--- Data shown Enclosed Below ---

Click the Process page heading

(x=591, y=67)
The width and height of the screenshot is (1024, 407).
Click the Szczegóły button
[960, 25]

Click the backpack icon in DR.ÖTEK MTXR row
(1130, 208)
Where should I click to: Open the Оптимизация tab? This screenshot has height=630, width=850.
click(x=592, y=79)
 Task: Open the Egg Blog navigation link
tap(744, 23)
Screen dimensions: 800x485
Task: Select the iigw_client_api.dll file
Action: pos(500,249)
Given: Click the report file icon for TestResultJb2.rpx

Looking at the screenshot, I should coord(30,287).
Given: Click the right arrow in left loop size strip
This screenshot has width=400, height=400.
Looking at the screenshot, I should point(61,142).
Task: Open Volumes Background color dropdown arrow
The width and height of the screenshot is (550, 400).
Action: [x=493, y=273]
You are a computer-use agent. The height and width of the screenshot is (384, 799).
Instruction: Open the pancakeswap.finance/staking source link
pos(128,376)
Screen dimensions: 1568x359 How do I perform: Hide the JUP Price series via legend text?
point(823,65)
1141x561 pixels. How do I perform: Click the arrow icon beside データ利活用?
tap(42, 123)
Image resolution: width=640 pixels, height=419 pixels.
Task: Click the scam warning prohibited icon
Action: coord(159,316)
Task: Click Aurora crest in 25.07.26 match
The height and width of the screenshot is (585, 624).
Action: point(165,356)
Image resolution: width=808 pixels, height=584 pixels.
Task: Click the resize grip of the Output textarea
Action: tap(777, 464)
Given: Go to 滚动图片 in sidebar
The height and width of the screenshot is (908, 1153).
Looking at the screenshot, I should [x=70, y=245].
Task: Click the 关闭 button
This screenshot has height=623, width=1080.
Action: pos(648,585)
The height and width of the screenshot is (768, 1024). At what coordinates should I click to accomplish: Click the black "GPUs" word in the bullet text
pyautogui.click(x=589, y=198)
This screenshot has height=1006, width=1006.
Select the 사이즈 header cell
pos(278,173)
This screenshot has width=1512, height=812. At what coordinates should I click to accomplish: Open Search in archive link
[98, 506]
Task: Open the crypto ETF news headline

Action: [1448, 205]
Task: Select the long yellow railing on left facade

--- End of Enclosed Data shown ---

Your task is to print the whole listing again exactly.

= Response for this exercise =
Click the Process page heading

(x=591, y=67)
The width and height of the screenshot is (1024, 407).
Click the Szczegóły button
[960, 25]

Click the backpack icon in DR.ÖTEK MTXR row
(1130, 208)
Where should I click to: Open the Оптимизация tab? This screenshot has height=630, width=850.
click(x=592, y=79)
 Task: Open the Egg Blog navigation link
tap(744, 23)
Screen dimensions: 800x485
Task: Select the iigw_client_api.dll file
Action: pos(500,249)
Given: Click the report file icon for TestResultJb2.rpx

Looking at the screenshot, I should coord(30,287).
Given: Click the right arrow in left loop size strip
This screenshot has width=400, height=400.
Looking at the screenshot, I should point(61,142).
Task: Open Volumes Background color dropdown arrow
The width and height of the screenshot is (550, 400).
Action: [x=493, y=273]
You are a computer-use agent. The height and width of the screenshot is (384, 799).
Instruction: Open the pancakeswap.finance/staking source link
pos(128,376)
Screen dimensions: 1568x359 How do I perform: Hide the JUP Price series via legend text?
point(823,65)
1141x561 pixels. How do I perform: Click the arrow icon beside データ利活用?
tap(42, 123)
Image resolution: width=640 pixels, height=419 pixels.
Task: Click the scam warning prohibited icon
Action: coord(159,316)
Task: Click Aurora crest in 25.07.26 match
The height and width of the screenshot is (585, 624).
Action: point(165,356)
Image resolution: width=808 pixels, height=584 pixels.
Task: Click the resize grip of the Output textarea
Action: tap(777, 464)
Given: Go to 滚动图片 in sidebar
The height and width of the screenshot is (908, 1153).
Looking at the screenshot, I should [x=70, y=245].
Task: Click the 关闭 button
This screenshot has height=623, width=1080.
Action: pos(648,585)
The height and width of the screenshot is (768, 1024). At what coordinates should I click to accomplish: Click the black "GPUs" word in the bullet text
pyautogui.click(x=589, y=198)
This screenshot has height=1006, width=1006.
Select the 사이즈 header cell
pos(278,173)
This screenshot has width=1512, height=812. At what coordinates should I click to accomplish: Open Search in archive link
[98, 506]
Task: Open the crypto ETF news headline

Action: [1448, 205]
Task: Select the long yellow railing on left facade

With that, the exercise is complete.